Upon visual inspection in the field, large pieces of symptomatic brood may be cut out and sent to the laboratory (a piece of 10 x 10 cm cuts through the metal wires of the brood frame) for further examination and confirmation of the diagnosis. Correct sampling of brood is important because even within the same brood frame, M. plutonius is mainly found in larvae with visual disease symptoms (Forsgren et al., 2005). Alternatively, and in cases of lower severity, diseased larvae can be smeared on a microscope slide and submitted to the laboratory (see section 6). M. plutonius can survive for over three years on such slide preparations (Bailey, 1960), and 6 years within Lateral Flow Devices (Budge, unpublished data), and so culturing often remains a viable option many years after diagnosis.

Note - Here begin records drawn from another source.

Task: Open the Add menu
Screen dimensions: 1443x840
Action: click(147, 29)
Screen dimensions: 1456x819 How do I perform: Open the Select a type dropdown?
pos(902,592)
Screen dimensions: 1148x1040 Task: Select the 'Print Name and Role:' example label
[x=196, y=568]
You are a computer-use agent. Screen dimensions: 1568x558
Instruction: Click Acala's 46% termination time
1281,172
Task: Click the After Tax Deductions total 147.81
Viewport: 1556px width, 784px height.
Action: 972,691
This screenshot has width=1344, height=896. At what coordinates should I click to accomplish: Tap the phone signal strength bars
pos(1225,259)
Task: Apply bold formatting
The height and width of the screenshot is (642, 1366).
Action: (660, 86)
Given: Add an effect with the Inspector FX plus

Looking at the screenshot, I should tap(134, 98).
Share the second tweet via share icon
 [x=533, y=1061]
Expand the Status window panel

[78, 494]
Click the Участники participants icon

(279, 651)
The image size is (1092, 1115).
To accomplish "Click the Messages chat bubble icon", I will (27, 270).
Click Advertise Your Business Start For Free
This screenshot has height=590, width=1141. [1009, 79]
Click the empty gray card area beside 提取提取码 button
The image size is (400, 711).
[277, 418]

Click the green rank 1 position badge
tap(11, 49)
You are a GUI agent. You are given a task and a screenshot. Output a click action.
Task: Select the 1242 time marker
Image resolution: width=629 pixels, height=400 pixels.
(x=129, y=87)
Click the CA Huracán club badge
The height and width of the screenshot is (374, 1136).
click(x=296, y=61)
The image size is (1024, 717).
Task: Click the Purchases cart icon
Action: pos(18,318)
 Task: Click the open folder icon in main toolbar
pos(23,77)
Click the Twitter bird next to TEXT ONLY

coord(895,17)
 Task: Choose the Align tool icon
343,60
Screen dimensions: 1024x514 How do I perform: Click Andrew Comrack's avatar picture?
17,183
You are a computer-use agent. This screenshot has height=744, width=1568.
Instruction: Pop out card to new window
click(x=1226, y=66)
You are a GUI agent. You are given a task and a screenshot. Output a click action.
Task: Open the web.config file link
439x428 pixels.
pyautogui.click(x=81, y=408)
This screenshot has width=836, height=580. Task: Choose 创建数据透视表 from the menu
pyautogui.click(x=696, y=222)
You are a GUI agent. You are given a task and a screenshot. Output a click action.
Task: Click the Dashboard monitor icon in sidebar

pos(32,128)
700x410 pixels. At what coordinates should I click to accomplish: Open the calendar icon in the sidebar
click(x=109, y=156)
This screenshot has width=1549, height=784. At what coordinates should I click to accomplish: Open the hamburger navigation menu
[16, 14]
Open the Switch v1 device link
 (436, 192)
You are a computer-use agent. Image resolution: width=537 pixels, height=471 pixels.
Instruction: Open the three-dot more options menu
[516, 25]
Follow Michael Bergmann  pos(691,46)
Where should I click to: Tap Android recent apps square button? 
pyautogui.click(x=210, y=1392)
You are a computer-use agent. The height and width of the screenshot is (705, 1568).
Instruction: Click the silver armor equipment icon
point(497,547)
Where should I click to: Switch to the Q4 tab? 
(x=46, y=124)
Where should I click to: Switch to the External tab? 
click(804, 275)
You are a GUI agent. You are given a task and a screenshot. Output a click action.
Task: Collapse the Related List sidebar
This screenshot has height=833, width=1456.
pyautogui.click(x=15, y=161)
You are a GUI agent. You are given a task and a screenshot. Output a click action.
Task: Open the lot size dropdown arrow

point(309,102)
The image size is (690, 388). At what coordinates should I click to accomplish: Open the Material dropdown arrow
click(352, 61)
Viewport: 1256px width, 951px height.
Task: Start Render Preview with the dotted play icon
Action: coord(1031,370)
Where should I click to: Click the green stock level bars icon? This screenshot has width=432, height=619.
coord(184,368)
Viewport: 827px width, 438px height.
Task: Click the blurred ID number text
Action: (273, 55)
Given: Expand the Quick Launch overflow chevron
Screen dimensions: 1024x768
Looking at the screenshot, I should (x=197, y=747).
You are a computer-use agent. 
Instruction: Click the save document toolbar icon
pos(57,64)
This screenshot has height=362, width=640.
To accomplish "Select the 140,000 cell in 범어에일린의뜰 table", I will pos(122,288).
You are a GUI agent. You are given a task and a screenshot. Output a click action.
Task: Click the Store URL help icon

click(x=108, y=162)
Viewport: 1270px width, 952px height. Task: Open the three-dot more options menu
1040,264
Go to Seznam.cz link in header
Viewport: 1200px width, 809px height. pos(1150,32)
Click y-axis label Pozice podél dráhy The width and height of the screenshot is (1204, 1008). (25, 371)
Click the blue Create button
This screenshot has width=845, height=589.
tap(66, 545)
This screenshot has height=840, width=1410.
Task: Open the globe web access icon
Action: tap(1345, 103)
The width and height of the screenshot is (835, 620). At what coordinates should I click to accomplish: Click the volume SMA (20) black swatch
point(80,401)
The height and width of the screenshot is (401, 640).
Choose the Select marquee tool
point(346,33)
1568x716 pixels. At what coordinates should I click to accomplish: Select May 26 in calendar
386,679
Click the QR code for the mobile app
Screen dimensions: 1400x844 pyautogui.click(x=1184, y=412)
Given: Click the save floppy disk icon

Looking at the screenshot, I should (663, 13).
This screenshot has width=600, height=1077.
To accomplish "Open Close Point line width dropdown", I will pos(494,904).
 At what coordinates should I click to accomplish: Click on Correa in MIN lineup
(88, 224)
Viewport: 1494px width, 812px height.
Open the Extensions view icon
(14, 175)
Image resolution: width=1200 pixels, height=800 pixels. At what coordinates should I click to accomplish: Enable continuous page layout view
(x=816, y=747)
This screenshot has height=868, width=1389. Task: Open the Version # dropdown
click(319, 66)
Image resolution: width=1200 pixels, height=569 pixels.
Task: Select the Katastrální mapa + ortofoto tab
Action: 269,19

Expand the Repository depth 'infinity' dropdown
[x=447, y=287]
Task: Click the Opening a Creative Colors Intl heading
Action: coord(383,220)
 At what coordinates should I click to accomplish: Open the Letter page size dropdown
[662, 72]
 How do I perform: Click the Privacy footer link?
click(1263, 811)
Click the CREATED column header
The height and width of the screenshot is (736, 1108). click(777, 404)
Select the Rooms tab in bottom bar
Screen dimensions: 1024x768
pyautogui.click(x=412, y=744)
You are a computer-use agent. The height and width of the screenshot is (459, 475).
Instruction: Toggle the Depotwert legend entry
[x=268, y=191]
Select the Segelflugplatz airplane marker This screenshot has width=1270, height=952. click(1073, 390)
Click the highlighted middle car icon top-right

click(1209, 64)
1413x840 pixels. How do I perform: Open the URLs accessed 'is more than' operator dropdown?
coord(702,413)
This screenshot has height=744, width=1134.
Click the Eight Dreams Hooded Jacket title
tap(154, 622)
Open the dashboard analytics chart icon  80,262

It is possible to identify the presence of M. plutonius in the absence of disease symptoms by collecting bulk samples of 100 larvae, taken at random from across the brood nest and subjecting the samples to qPCR (Budge et al., 2010; see also the molecular methods paper of the BEEBOOK (Evans et al., 2013)). This method provided robust quantification of M. plutonius and is a potentially useful tool to help predict the risk of a colony either prior to disease development or in the absence of an inspection to confirm disease (Fig. 3).
Fig. 3. Estimates of the log amount of M. plutonius (MNE) in samples of larvae (A) and adult bees (B) probability of the honey bee colony being symptomatic for EFB. Data from 2006 are from Budge et al. (2010), and those from 2007 previously unpublished findings from follow up work. The plots represent estimates and corresponding 95% confidence limits from a generalized linear model constructed using qPCR data (see Budge et al., 2010).